For the next few weeks Greg attended the stake employment meeting. He spent those evenings counseling with ward employment specialists and networking with other Church members. They helped him start to compose his “Me in 30 Seconds” and power statements. It was at these meetings that Greg learned about the employment resource center, which led him to take the Career Workshop.
“I went into the workshop thinking, ‘I’m doing as much as I can,’ ” Greg said. “But after going to the class I realized I could do more. I could make it a priority to call five people a day. I could do more than send a few e-mails and post my résumé online. I think in the era of text messaging and e-mailing that there are many people who have gotten away from talking to someone. At some point everyone has to push through that wall of fear to call someone or ask for help. That’s what I kept telling myself through this entire process.”

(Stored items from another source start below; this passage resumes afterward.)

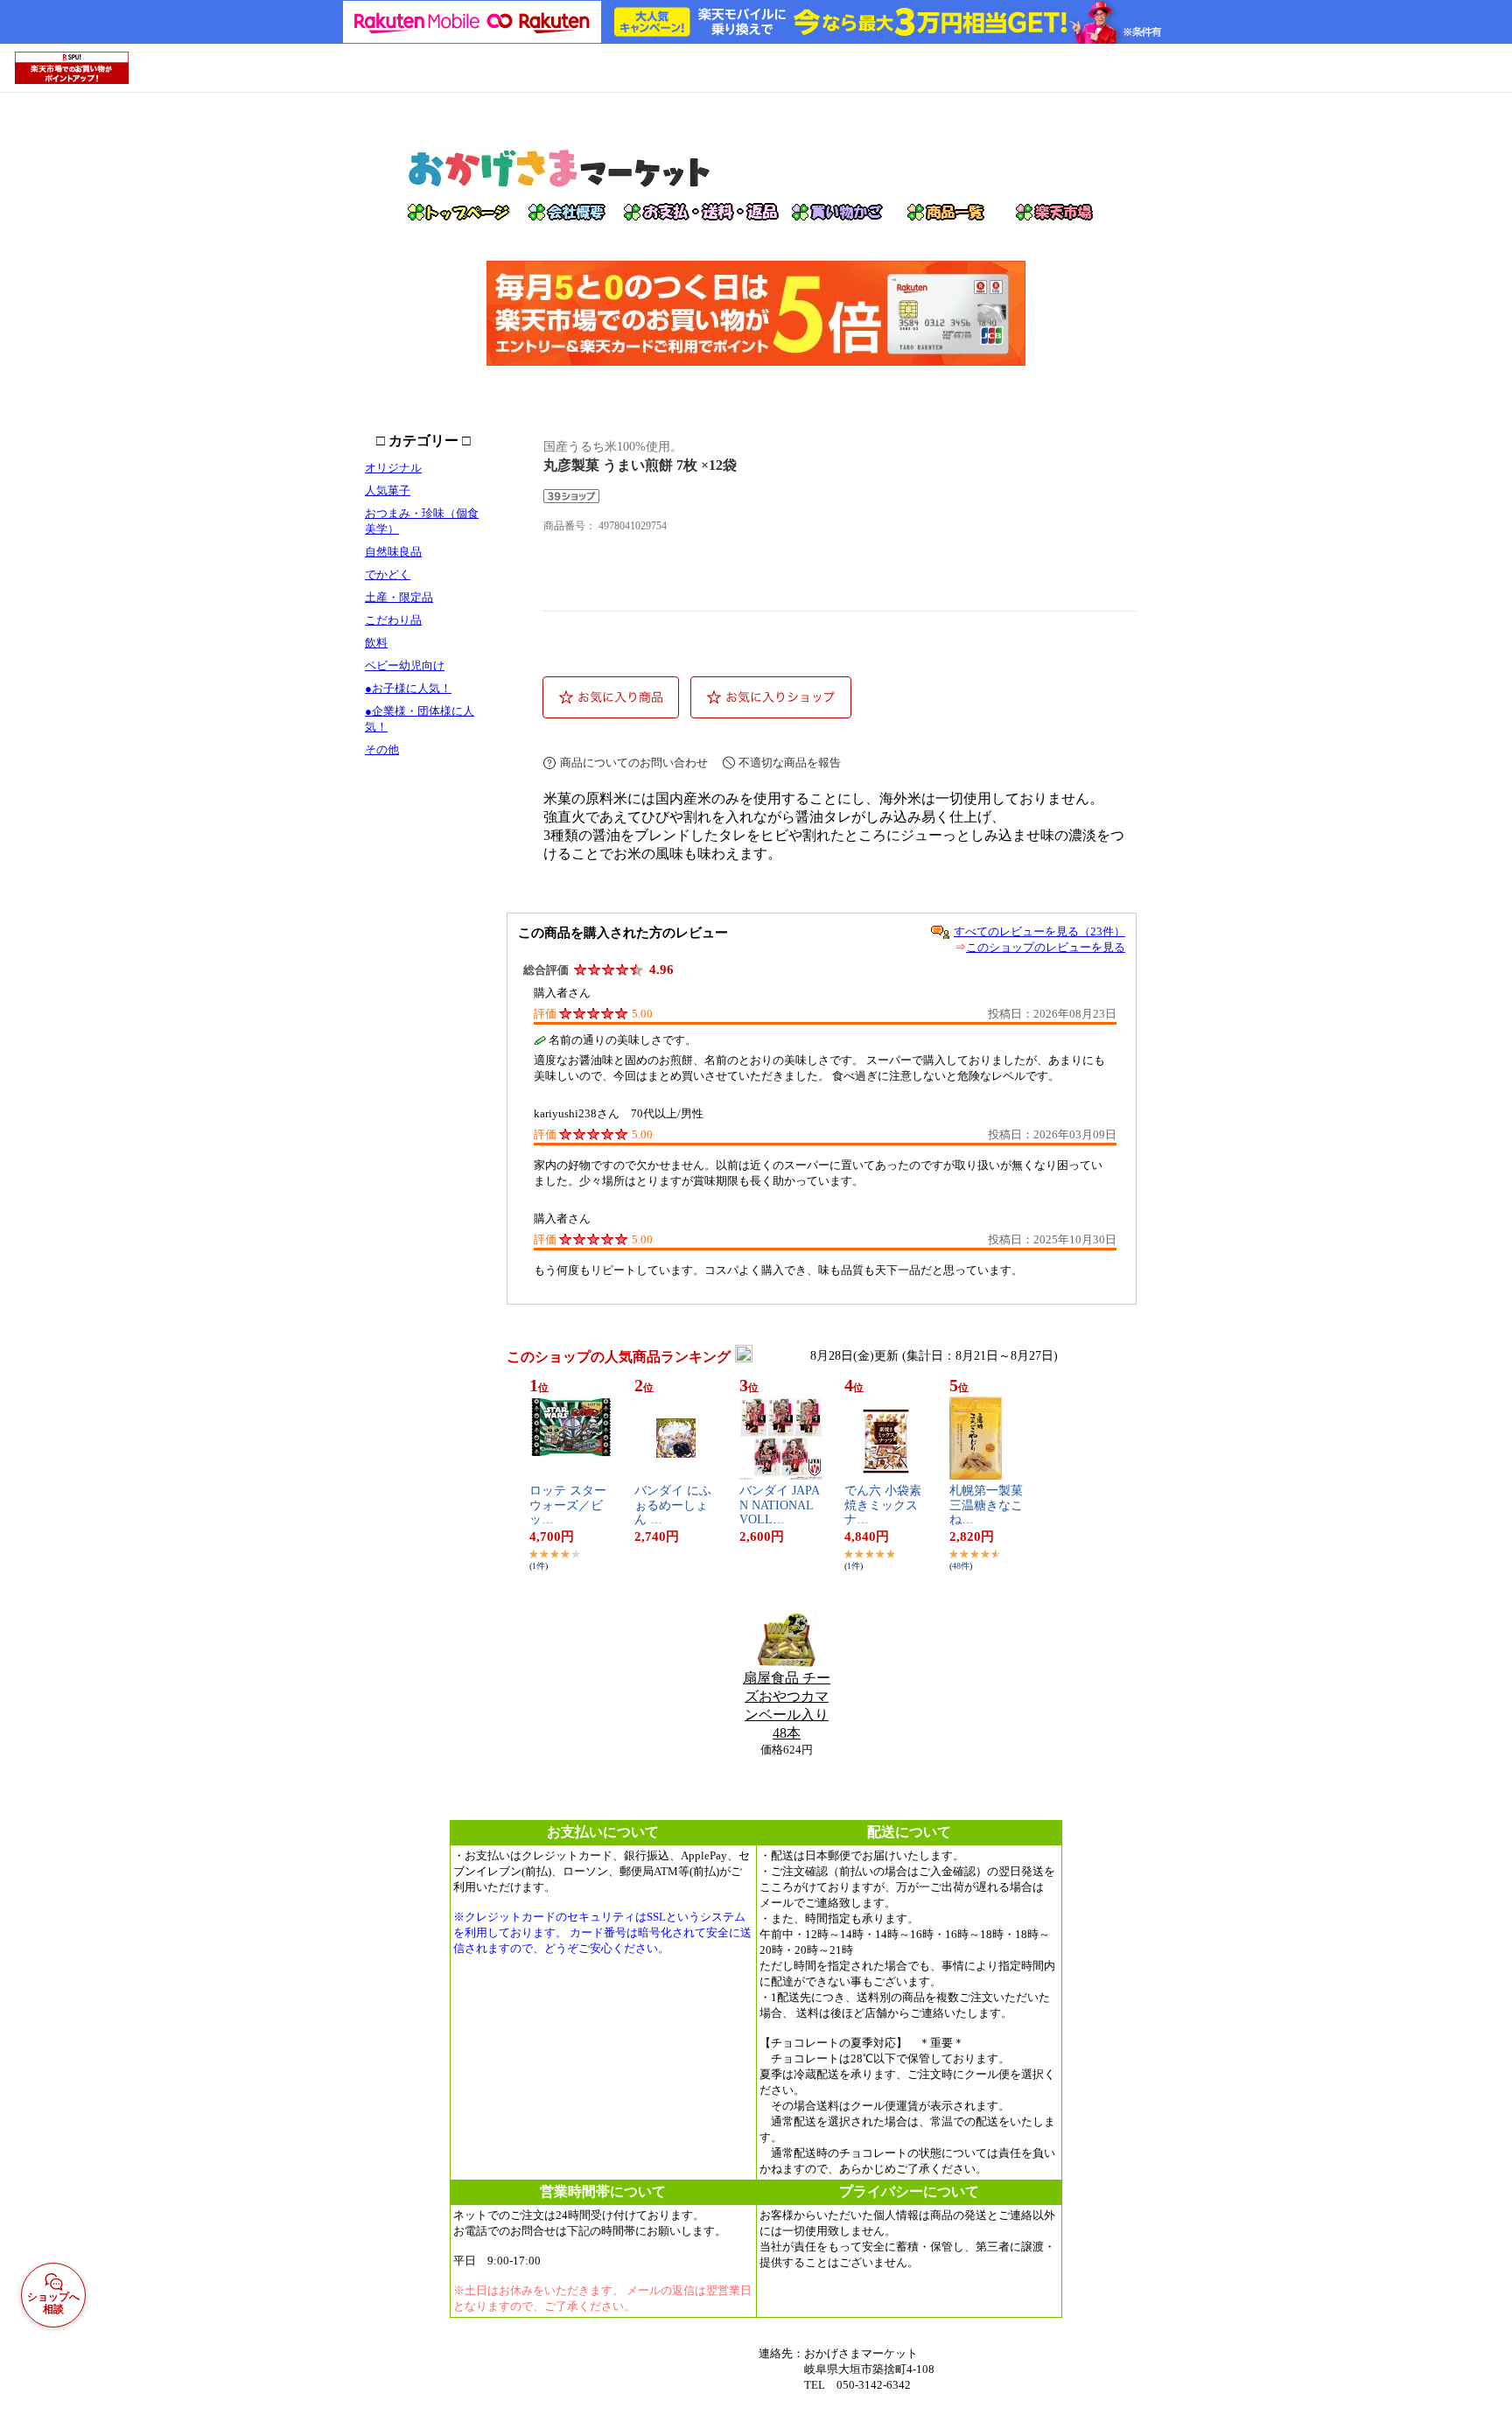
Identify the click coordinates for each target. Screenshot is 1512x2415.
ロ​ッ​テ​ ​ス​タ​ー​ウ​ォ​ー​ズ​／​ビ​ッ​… (567, 1505)
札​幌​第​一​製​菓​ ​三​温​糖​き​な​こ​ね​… (987, 1505)
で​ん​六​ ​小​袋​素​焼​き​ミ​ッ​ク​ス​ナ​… (882, 1505)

With renewed determination, Greg called Brother McCauley’s networking contact and set up a meeting. He discovered there were no open positions in the contact’s department, but received the name of another contact. Once again he picked up the phone and arranged a meeting, only to find out that there were no available positions.
That night, Allice suggested they search the company’s website “just for fun to see what’s out there.” To their amazement, a job had been posted that afternoon. Greg sent in an application that night. He interviewed, and was soon offered a position.
Greg knows his family also played an important role in his job search. He said, “I think something we often forget when we’re in the middle of this job search is that we’ve got a lot of people around us who are there to support us and help us. The faith and love of family was certainly a huge help for me making it through the really trying times and eventually finding employment.”
Reflecting on his experience, Greg said, “All it took was one person to help me get my foot in the door, but I still had to do my part. I am convinced that because I was putting forth an effort and trying to do all I could do that the difference was made up.”